Radio Pasión FM
El presidente José Antonio Kast insinuó que el humedal urbano Rocuant‑Andalién, de 1.377 hectáreas en Talcahuano, podría reducirse porque "nadie lo usa". La propuesta generó debate inmediato, mientras científicos del Ministerio del Medio Ambiente y de la Universidad Austral de Chile recordaron que su función principal no es recreativa, sino hidrológica.
Durante lluvias intensas, la mayor parte del agua cae sobre techos, calles y estacionamientos, que impiden la infiltración y provocan escorrentías rápidas. En contraste, los suelos y la vegetación del humedal retienen parte del caudal, disminuyendo la velocidad de desplazamiento y ofreciendo tiempo para que el agua se infiltre o se almacene. Ese proceso, según el MMA, ayuda a atenuar inundaciones, amortiguar marejadas, retener sedimentos y mejorar la calidad del agua.
El caso de Valdivia, donde en julio de 2026 un río atmosférico dejó 197,61 mm de lluvia en 24 horas, ilustra la importancia de estos ecosistemas.

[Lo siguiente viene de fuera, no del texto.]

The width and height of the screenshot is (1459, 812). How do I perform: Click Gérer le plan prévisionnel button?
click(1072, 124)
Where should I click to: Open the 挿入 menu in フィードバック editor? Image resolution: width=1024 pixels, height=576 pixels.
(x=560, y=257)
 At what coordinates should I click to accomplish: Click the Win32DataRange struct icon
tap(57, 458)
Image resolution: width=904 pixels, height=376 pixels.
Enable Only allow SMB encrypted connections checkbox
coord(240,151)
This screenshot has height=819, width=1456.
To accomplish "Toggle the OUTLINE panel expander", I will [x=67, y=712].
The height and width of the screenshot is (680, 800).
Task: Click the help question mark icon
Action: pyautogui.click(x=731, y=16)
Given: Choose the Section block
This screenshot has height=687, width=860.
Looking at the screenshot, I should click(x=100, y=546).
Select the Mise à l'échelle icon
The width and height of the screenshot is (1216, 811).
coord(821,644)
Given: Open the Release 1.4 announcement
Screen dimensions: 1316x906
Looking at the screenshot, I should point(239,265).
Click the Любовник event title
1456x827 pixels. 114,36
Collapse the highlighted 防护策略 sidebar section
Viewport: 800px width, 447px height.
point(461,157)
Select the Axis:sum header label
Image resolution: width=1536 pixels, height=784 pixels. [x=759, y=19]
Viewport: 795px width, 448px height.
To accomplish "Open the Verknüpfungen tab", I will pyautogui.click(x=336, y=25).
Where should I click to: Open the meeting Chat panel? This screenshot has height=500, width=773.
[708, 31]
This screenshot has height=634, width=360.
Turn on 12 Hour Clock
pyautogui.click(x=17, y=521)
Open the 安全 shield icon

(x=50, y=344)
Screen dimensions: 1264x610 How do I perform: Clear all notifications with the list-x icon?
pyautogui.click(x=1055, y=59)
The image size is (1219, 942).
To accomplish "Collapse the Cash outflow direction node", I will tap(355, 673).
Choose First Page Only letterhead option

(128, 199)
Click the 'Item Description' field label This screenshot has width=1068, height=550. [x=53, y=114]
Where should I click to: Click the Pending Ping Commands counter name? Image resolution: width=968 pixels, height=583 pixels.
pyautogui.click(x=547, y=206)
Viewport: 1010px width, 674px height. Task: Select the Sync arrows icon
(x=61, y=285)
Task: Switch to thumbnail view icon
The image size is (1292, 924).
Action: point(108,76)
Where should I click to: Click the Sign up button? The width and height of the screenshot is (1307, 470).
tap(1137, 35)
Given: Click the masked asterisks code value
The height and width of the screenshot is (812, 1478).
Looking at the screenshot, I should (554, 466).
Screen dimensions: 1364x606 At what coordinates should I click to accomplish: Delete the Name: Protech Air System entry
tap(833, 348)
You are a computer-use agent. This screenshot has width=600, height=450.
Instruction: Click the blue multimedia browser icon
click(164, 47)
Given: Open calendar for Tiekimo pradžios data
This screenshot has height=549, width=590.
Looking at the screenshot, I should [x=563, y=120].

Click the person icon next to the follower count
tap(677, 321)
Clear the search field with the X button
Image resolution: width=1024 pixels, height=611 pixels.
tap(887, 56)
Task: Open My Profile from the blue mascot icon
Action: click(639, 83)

Los humedales urbanos de la zona absorbieron millones de litros, funcionando como un "gigantesco escudo natural" según el investigador Ignacio Rodríguez del Centro de Humedales Río Cruces.
En Rocuant‑Andalién se han registrado cerca de 120 especies de aves, además de coipos y una diversa fauna acuática, reforzando su valor ecológico. La declaración oficial del MMA reconoce al humedal como uno de los 148 espacios protegidos a nivel nacional, con 25 en la Región del Biobío y tres en la comuna de Talcahuano.
Ante la sugerencia de recorte, los expertos subrayan que la utilidad de un humedal no depende del número de visitantes, sino de su capacidad para absorber y regular el agua. Reducir su superficie comprometería esa función esencial, aumentando el riesgo de inundaciones en futuros eventos climáticos extremos.